Wallace leads medical campus growth and future

Erik-Wallace-MDErik Wallace, M.D., is one of the newest staff members at the University of Colorado School of Medicine. An internal medicine physician and associate dean, Wallace is working full-time getting the University of Colorado School of Medicine’s branch campus up and running. He’s recruiting students and faculty. In addition to his role at the University of Colorado School of Medicine, Wallace plans to practice medicine in Colorado Springs. He had worked 10 years at the branch campus at the University of Oklahoma in Tulsa. When the job opened to establish a branch medical campus of the CU system, he “jumped at the chance.” His passion is medical education. Wallace and his wife Nichole have two daughters.

 

How has your career prepared you for your current position?

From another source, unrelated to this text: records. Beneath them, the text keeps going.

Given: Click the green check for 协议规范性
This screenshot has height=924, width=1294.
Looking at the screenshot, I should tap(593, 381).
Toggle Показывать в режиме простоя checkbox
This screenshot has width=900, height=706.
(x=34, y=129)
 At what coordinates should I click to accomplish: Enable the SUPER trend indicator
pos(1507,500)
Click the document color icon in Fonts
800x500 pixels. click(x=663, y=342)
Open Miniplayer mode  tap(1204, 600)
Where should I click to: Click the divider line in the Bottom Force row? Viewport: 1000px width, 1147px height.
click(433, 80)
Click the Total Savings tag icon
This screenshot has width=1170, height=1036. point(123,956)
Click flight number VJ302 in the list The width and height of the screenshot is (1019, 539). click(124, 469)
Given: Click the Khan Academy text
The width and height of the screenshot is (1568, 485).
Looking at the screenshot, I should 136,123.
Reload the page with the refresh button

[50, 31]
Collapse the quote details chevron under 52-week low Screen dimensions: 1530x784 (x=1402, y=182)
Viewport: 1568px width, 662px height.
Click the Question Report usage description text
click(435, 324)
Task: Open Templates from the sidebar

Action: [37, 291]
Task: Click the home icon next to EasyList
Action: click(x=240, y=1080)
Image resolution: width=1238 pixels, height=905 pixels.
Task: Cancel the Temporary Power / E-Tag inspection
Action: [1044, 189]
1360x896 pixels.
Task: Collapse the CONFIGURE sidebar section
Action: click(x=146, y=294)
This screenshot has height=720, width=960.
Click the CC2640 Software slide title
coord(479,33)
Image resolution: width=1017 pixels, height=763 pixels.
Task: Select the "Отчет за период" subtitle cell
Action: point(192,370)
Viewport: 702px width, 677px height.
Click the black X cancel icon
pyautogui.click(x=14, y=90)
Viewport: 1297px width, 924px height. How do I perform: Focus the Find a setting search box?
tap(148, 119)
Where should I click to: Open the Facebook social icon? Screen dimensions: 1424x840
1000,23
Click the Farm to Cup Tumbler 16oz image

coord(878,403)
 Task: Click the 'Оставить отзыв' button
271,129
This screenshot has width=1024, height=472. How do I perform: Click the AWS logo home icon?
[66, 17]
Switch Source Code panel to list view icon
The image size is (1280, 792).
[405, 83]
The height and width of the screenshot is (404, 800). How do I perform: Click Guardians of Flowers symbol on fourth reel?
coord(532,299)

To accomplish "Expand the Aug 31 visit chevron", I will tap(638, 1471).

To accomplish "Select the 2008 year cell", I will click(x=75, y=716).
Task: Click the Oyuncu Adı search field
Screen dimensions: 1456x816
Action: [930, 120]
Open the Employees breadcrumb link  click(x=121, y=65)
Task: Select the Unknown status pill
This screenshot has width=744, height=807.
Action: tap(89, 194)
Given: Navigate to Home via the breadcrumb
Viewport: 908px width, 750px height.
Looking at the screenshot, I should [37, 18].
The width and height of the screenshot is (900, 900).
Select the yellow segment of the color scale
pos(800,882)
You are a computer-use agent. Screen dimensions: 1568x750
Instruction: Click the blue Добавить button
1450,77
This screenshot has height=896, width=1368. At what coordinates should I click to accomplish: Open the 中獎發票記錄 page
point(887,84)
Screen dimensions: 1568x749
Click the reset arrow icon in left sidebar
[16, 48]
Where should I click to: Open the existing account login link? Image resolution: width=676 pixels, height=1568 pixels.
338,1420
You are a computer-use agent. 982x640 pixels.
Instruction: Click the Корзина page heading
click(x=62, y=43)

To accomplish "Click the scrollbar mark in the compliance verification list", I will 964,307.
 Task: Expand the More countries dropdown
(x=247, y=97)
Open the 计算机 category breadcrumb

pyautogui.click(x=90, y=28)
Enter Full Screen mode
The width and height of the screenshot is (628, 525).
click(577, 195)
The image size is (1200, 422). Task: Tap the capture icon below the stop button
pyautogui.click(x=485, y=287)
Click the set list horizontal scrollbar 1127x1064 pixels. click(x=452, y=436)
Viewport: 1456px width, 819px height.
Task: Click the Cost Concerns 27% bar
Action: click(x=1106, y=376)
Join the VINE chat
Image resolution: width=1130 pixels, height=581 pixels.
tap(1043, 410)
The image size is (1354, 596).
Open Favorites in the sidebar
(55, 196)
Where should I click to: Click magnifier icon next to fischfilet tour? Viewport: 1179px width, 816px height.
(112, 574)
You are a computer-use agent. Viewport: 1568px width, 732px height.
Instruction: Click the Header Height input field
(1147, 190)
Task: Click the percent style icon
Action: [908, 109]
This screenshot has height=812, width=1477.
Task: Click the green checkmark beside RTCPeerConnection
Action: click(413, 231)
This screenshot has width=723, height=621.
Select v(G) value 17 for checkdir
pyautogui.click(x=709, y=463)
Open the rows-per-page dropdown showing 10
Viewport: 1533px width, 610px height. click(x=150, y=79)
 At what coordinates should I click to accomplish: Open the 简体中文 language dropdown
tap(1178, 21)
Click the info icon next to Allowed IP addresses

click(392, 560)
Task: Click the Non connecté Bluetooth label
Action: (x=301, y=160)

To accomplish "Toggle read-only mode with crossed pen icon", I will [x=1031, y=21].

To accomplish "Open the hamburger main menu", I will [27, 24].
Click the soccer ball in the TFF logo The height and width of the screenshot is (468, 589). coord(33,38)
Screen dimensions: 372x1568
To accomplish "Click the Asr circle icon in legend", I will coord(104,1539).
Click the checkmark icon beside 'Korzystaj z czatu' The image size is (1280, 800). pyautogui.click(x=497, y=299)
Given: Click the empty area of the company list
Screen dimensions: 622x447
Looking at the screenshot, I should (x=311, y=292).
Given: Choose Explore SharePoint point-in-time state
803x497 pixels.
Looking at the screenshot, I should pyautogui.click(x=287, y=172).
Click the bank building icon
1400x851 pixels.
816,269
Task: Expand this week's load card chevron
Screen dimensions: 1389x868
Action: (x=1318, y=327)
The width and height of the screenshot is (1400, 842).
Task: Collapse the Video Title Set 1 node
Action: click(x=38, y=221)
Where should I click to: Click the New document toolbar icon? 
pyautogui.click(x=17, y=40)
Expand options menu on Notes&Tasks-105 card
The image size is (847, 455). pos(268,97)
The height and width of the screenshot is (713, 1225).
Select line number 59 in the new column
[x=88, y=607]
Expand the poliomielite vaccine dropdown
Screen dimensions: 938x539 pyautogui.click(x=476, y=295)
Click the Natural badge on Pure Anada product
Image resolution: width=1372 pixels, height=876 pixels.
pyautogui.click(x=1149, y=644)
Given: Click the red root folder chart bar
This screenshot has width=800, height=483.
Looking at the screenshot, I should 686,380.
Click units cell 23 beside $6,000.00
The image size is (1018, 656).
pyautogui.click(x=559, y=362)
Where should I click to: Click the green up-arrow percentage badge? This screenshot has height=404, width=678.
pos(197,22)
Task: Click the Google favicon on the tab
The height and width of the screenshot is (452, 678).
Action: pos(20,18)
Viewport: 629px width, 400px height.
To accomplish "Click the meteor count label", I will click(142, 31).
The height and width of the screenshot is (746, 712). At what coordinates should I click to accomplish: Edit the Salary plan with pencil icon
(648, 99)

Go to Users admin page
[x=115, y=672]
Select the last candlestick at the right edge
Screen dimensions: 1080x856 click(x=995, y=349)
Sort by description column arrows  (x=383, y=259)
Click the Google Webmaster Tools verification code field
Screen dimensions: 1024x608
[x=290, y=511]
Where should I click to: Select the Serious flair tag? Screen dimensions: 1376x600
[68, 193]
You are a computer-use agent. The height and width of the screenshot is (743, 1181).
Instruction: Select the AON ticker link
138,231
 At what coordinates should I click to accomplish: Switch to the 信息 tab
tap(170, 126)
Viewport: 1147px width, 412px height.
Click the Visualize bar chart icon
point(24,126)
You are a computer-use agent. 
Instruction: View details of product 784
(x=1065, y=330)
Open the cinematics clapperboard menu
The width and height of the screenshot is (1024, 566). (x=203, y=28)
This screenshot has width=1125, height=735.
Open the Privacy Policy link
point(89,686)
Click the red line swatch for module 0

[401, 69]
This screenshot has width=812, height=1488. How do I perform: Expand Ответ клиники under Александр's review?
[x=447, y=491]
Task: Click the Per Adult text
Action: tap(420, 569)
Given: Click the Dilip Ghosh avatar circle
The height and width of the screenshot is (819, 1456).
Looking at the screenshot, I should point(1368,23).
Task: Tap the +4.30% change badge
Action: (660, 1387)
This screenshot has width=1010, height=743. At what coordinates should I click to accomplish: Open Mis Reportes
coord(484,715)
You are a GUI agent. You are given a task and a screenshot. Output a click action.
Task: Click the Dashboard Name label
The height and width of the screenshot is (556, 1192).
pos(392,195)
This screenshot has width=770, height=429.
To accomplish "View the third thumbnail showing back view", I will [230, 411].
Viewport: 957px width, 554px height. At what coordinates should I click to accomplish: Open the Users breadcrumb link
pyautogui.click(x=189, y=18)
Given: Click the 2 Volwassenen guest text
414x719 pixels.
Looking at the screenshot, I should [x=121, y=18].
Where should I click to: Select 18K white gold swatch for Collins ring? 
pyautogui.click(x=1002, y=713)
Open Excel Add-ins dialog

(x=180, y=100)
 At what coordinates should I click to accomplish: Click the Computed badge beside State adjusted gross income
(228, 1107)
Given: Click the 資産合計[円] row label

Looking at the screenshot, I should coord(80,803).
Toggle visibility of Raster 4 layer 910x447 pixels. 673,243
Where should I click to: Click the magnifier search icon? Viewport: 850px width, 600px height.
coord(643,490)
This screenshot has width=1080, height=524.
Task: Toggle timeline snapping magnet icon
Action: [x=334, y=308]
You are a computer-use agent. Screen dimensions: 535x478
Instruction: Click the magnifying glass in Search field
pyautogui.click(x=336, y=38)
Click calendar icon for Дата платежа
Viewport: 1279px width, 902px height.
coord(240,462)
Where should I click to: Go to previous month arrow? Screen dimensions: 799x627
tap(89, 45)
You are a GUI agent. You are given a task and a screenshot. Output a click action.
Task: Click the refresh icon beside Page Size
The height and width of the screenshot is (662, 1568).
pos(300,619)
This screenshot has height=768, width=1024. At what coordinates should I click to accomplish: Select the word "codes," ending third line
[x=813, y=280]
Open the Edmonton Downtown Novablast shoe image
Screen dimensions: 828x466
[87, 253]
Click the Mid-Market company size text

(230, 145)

I completed medical school at Washington University School of Medicine in St. Louis and Internal Medicine training at the University of Alabama at Birmingham. Although I received an outstanding medical education, what I primarily learned was how to diagnose and treat illness from a doctor’s perspective. During my tenure as faculty at the University of Oklahoma School of Community Medicine, I learned about the individual and public health barriers that patients face when trying to be healthy and productive members of society. Understanding and addressing the social determinants of health from the patient’s perspective is essential for physicians to provide high-quality, interdisciplinary care in the 21st century. As a clinician-educator, I have had the opportunity to develop innovative medical education programs for students, residents and faculty at both local and national levels. Colorado Springs has not had a structure for medical education, so it now has an opportunity to develop unique education models that provide a superior experience for medical students who are engaged in improving the health of the community.

 

The Colorado Springs Branch is the first branch of the CU School of Medicine. How does one go about creating a medical school branch?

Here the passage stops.